Input: trayport_trades, native_spreads
Output: equinor_trades
Gold Layer¶
The gold layer aggregates the data into hourly and daily time series before combining them into synthetic spreads.
Notebook: gold_aggregated_outright_prices¶
Aggregates outright prices into hourly and daily time series by computing the volume-weighted average price (VWAP) and total traded volume for each contract within each interval. Additionally, it calculates the TTF 16:30 End-of-Day (EOD) assessment price — a simplified benchmark based on the mid-price (average of best bid and ask) observed at exactly 16:30 London time. While the official ICIS assessment includes fallback rules when a mid-price is unavailable, this notebook assumes sufficient liquidity in TTF at that time and relies solely on the observed mid-price, primarily to support cancellation of TTF in daily synthetic time spread calculations.Input:
outright_prices
Output: hourly_outright_prices, daily_outright_prices, ttf_1630_assessment_price
Notebook: gold_aggregated_native_spreads¶
Aggregates the native spreads into hourly and daily time series by computing the volume-weighted average spread and corresponding total volume for each interval. The weighting is based on the volume of the illiquid leg of the spread (i.e., the non-TTF leg on the left side).
Input: native_spreads
Output: hourly_native_spreads, daily_native_spreads
Notebook: gold_aggregated_equinor_trades¶
Aggregates Equinor trades into hourly and daily time series by computing the volume-weighted average spread and corresponding total volume for each interval, grouped by counterparty. The weighting is based on the volume of the illiquid leg of the spread (i.e., the non-TTF leg on the left side).
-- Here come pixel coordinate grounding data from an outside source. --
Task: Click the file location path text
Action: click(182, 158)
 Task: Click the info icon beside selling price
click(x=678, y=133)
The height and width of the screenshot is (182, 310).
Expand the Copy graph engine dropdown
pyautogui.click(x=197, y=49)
Only trades with a non-null spread price are included in the weighted average calculation.
Input: equinor_trades
Output: hourly_equinor_trades, daily_equinor_trades
Notebook: gold_join_synthetic_spreads¶
Computes the synthetic spreads in accordance with the method outlined in the methodology chapter.
Calculates synthetic location spreads by joining hourly or daily native spreads with the same delivery period but different illiquid legs (i.e., different non-TTF legs on the left side). The synthetic location spread is computed as the difference between the volume-weighted average spreads of the matched native spreads.
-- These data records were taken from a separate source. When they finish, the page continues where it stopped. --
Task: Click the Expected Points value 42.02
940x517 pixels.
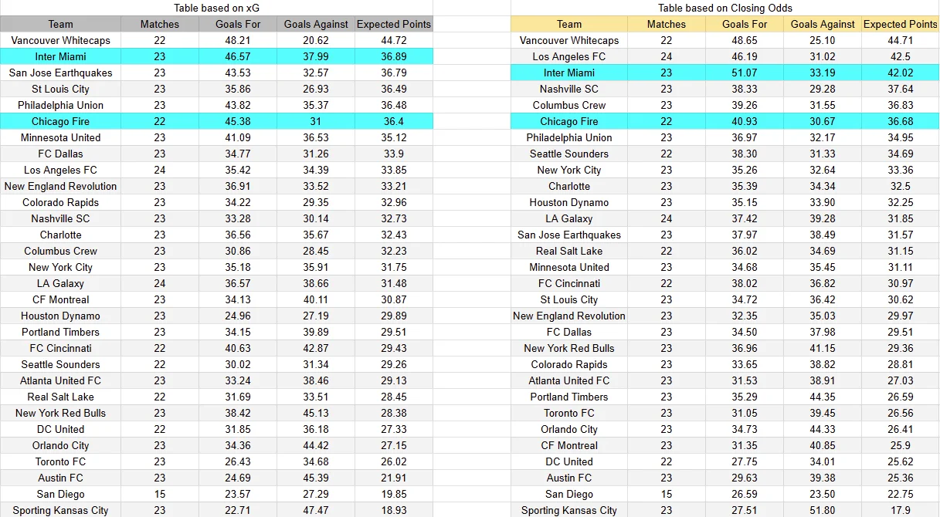Action: [x=900, y=73]
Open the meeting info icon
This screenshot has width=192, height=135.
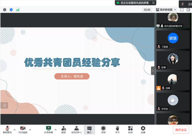(x=5, y=10)

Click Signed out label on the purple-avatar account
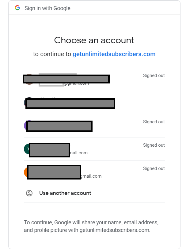[154, 122]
Calculates synthetic time-location spreads by joining hourly or daily native location spreads with the same timestamp and illiquid leg (i.e., the same non-TTF leg on the left side), where the right-hand spread has an earlier delivery period. The synthetic time-location spread is computed as the difference between the volume-weighted average spreads of the two native spreads.
Calculates synthetic time spreads by adding the hourly TTF outright price or daily TTF assessment price to the corresponding native location spread, then recomputing the time-location spread. This effectively cancels out the influence of the liquid leg in the native spread (i.e., the TTF leg on the right side) and isolates the effect of the illiquid leg (i.e., the non-TTF leg on the left side).
Input: hourly_native_spreads, daily_native_spreads, hourly_outright_prices, ttf_1630_assessment_price
Output: hourly_synthetic_spreads, daily_synthetic_spreads